Did Austria want to join the German Empire of 1871?

by Shadow_Dragon_1848
thamesdarwin

This is one of those questions that depends entirely on who you mean or how you’re defining “Austria.” If the question is whether Emperor Franz Joseph was interested in joining the German Empire in 1871, then the answer is “not unless Germany was prepared to make him the emperor.” But by 1871, it was already quite clear that the emperor would be chosen from Prussia, not Austria. That Prussia and Austria had gone to war in the 1860s but Prussia had made no territorial claims against Austria proved Bismarck’s intention to pursue a Kleindeutschland without Austria rather than a GroßDeutschland that included it.

If the question regards whether Austrians generally wanted to join the German Empire then it really depends on whom you ask.

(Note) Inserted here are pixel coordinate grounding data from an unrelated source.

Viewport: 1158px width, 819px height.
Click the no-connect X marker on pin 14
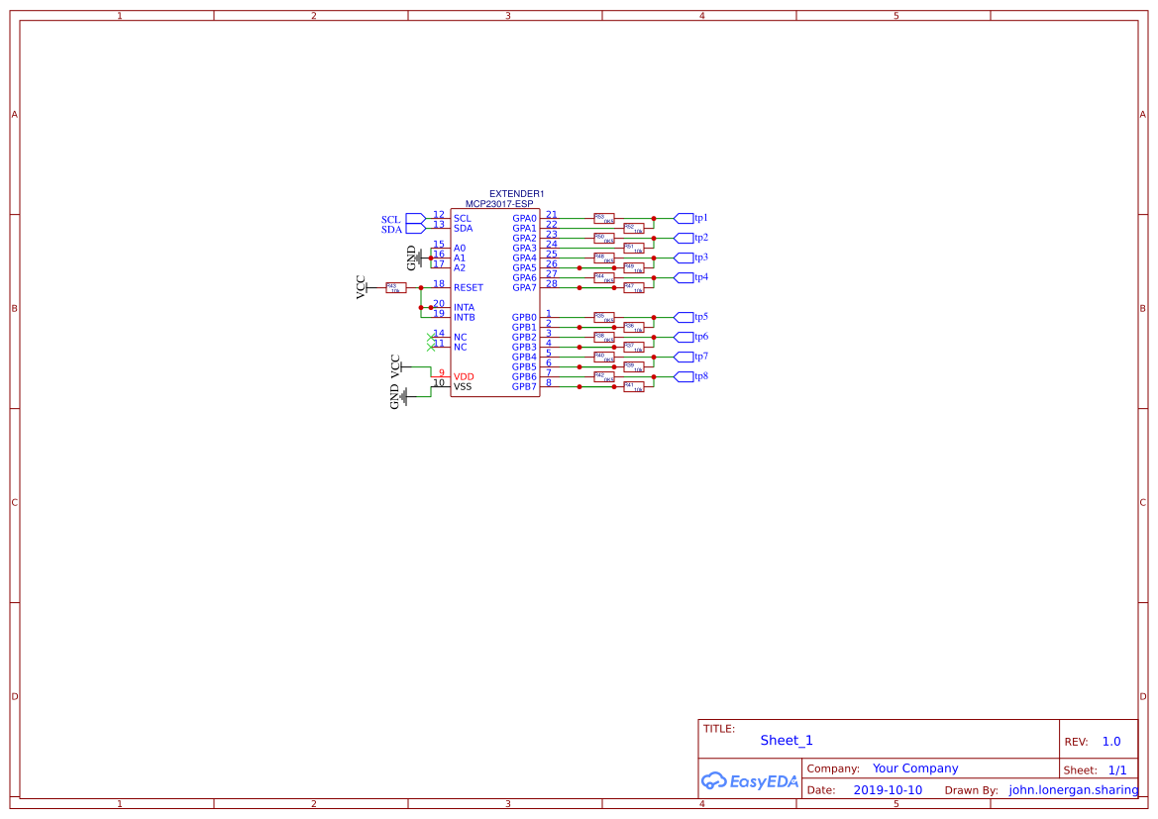point(430,338)
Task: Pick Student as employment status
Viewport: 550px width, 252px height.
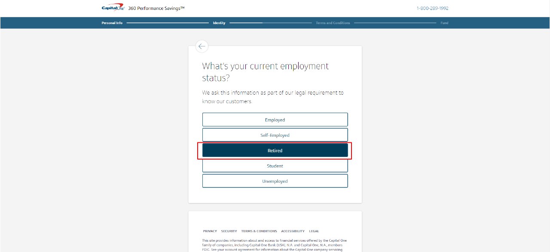Action: click(275, 166)
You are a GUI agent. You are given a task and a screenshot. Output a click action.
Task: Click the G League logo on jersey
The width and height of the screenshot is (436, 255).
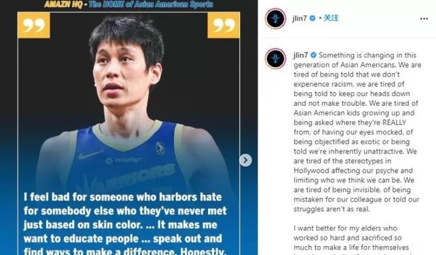160,149
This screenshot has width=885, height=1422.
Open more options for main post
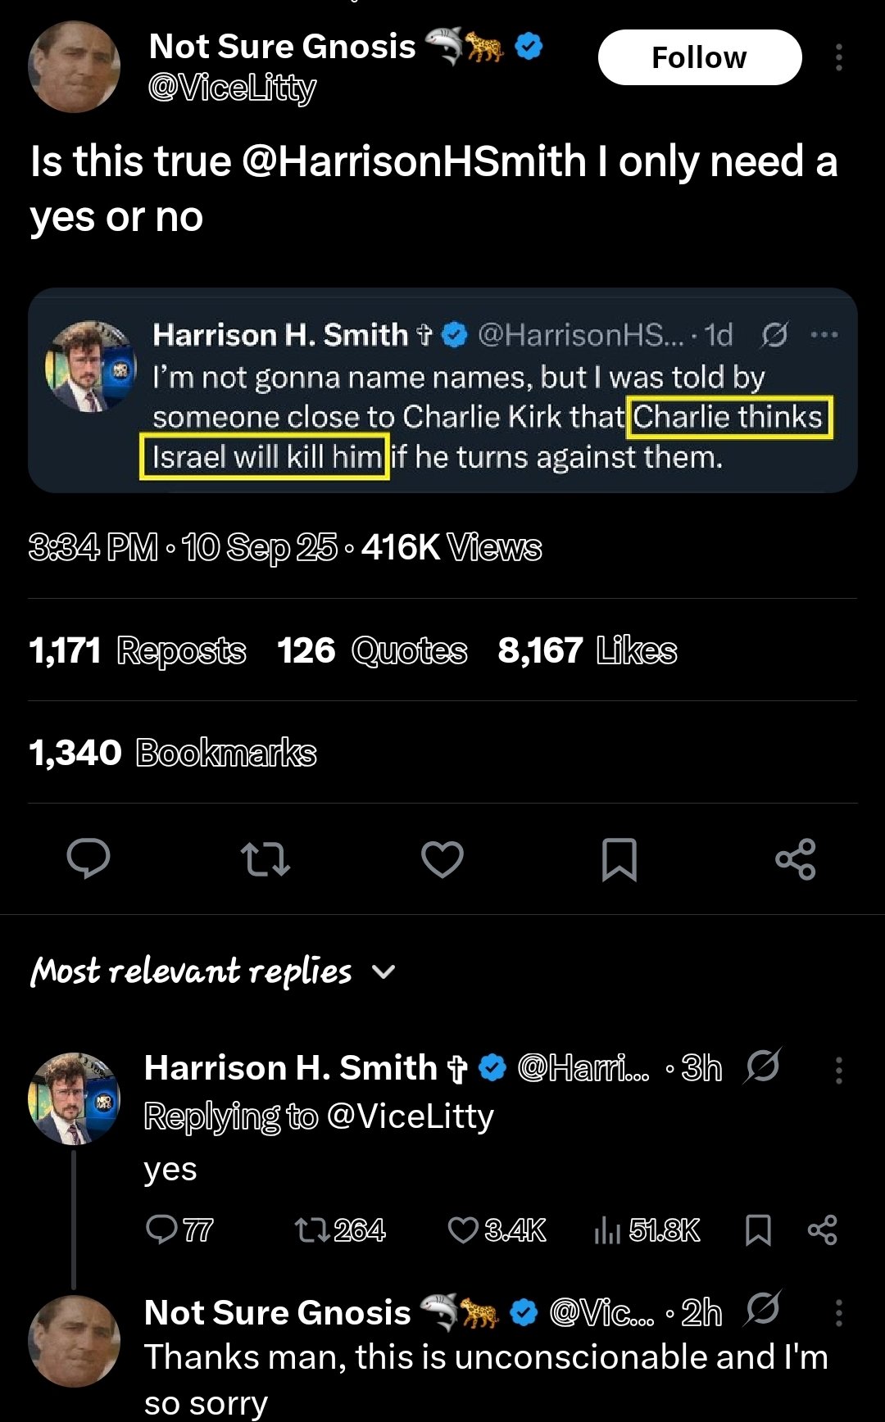coord(838,57)
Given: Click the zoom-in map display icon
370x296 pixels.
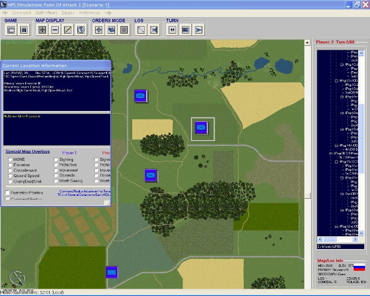Looking at the screenshot, I should click(42, 30).
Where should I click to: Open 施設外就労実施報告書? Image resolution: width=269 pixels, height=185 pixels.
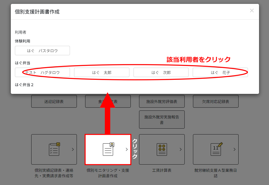[x=162, y=120]
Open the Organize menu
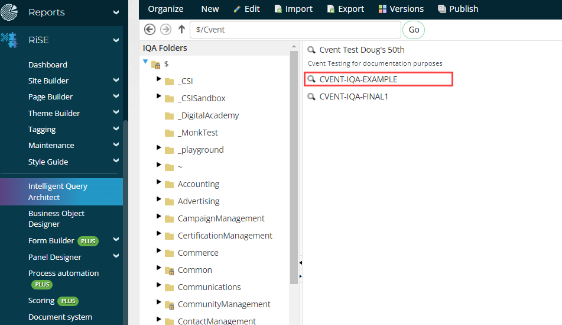 tap(165, 9)
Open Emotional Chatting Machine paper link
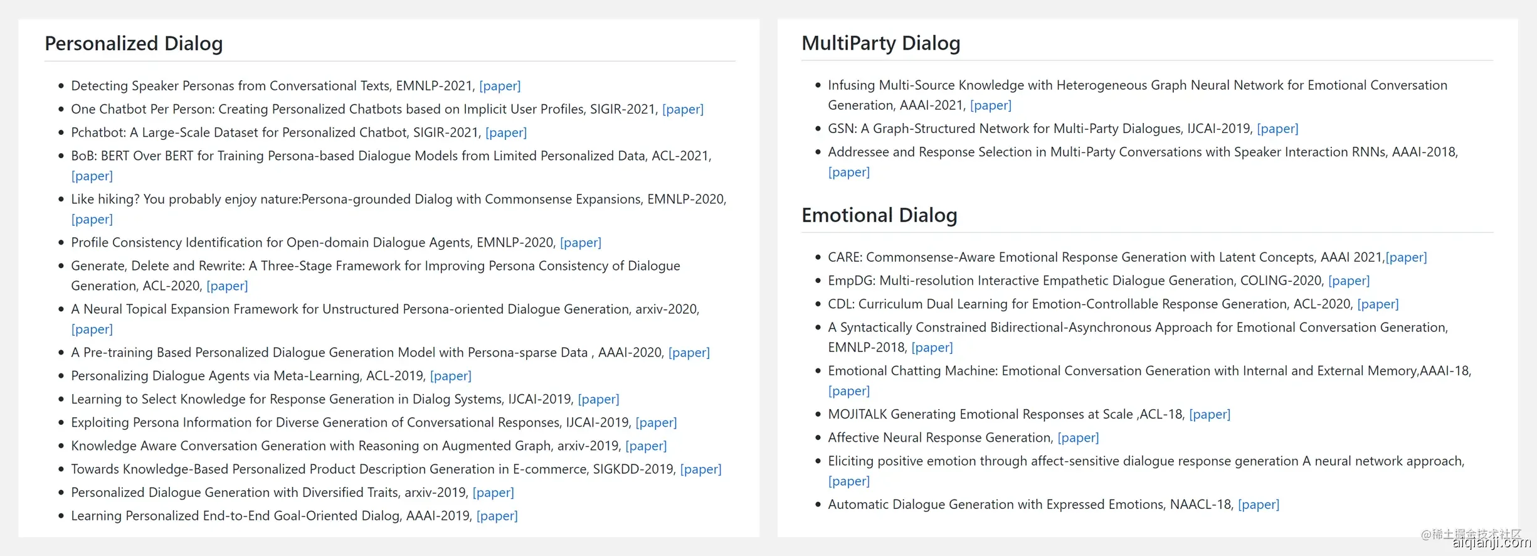This screenshot has width=1537, height=556. [x=849, y=391]
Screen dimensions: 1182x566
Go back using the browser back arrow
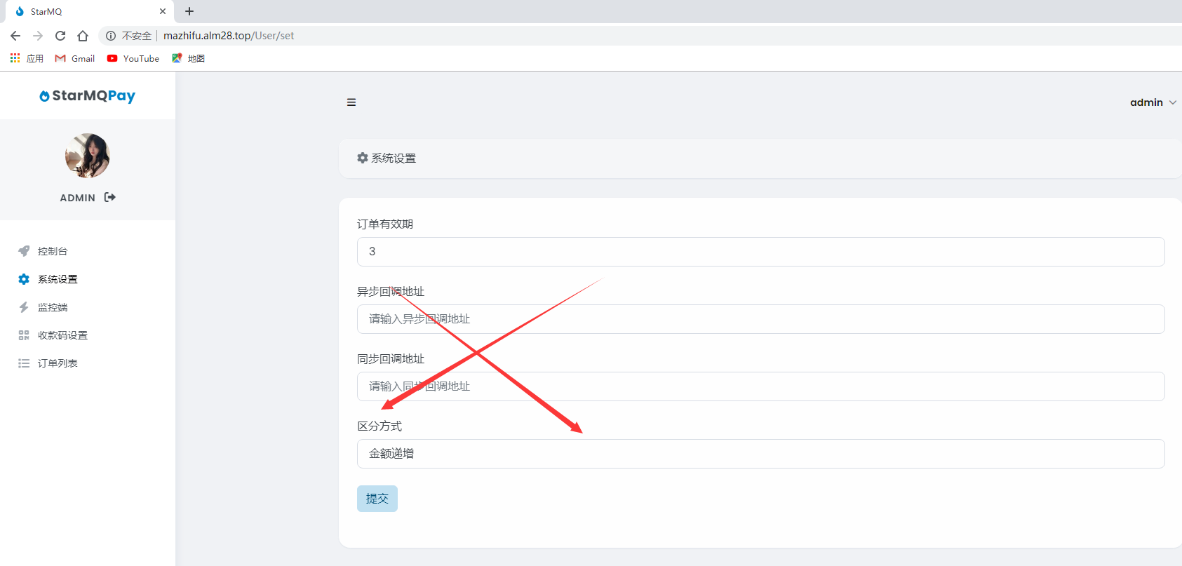(x=15, y=36)
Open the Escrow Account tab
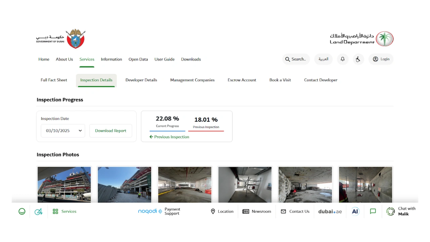The height and width of the screenshot is (242, 430). pyautogui.click(x=242, y=80)
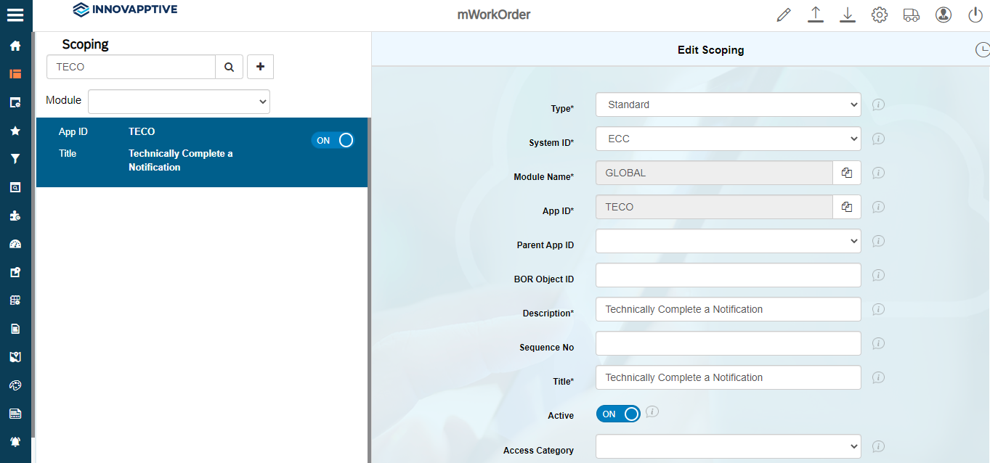This screenshot has height=463, width=990.
Task: Click into the Sequence No field
Action: (728, 343)
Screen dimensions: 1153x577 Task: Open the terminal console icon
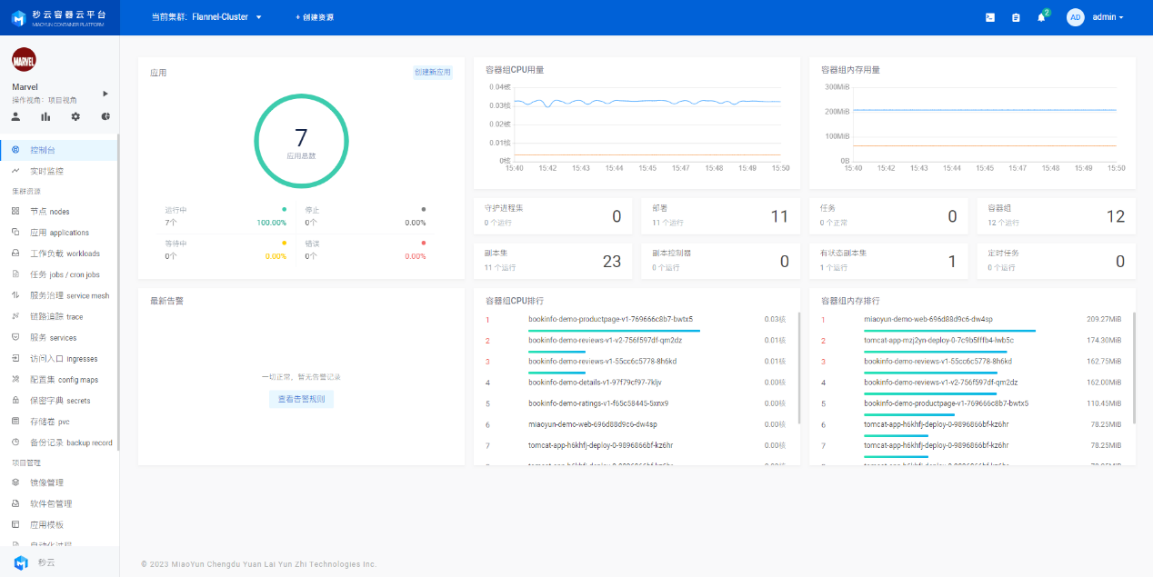990,17
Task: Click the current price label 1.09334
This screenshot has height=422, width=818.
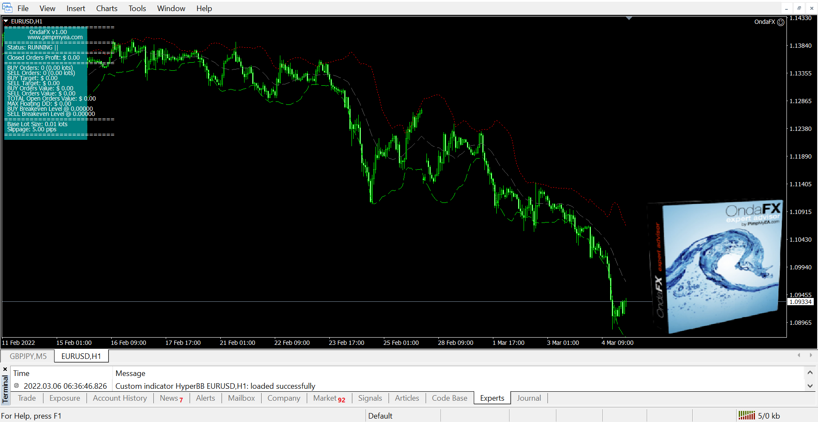Action: pyautogui.click(x=800, y=302)
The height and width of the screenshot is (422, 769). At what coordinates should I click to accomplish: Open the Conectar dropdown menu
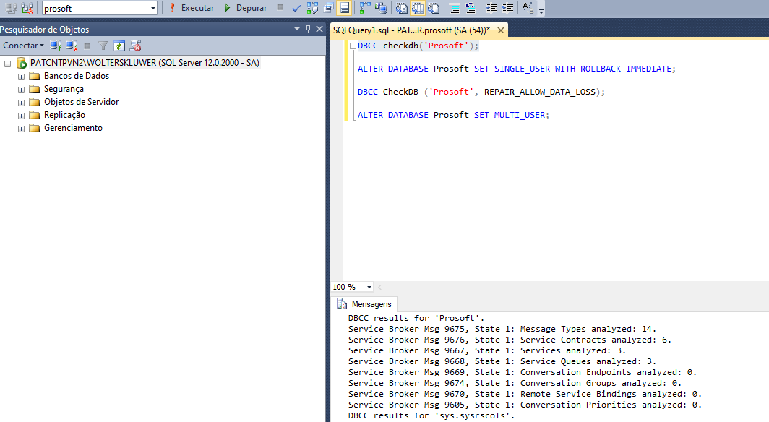tap(23, 46)
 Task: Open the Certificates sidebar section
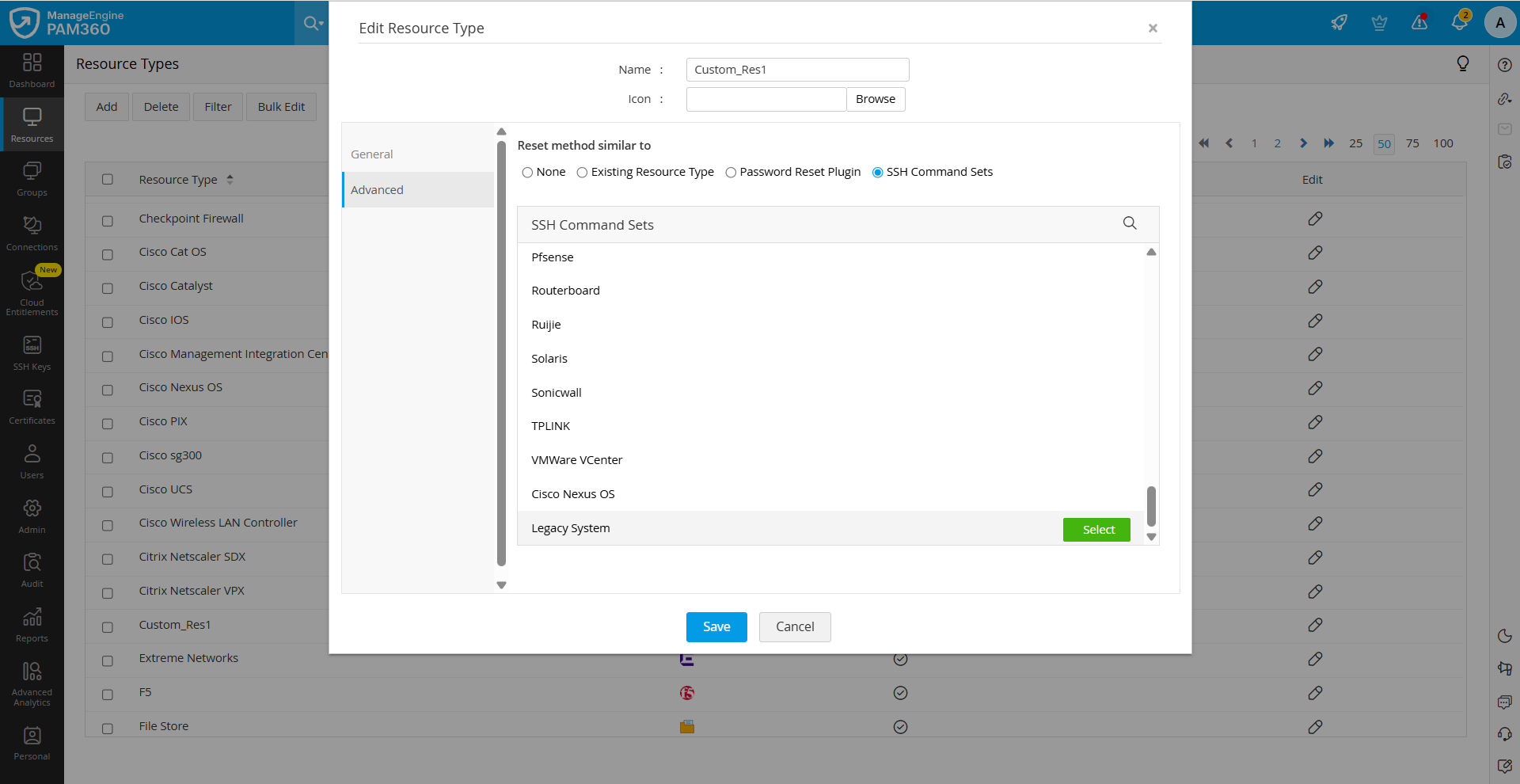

Generally, politics among German-speaking Austrians by 1871 could be identified along three or four lines: liberals, who had formed the majority of national governments since 1848 and were against Anschluß (union with Germany) if it meant Austria taking an inferior role); socialists, who tended to view the national question as secondary to economic issues but would have accepted Anschluß if only to build a stronger working class; German ethnic nationalists, led primarily by Georg Schönerer, who absolutely wanted Anschluß into a greater German Reich; and the Christian Social Party, who preferred Austrian independence over Prussian supremacy that they viewed as likely to suppress the Catholic clergy.

This question is a bit more interesting if you pose it in 1815 or 1848, when Prussia was not yet playing a hegemonic role in German national politics. Once Bismarck is working fully in concert with the Prussian throne, the question becomes one of whether Austria will accept second fiddle. To most Austrians, that answer is no.

Good sources on this issue include Katja Hoyer’s “Blood and Iron” on German unification and the empire. Also, Carl Schorshke’s “Fin de Siecle Vienna” has an excellent chapter on Schönerer and Kurt Lueger, who led the Christian Social Party into power in the 1890s.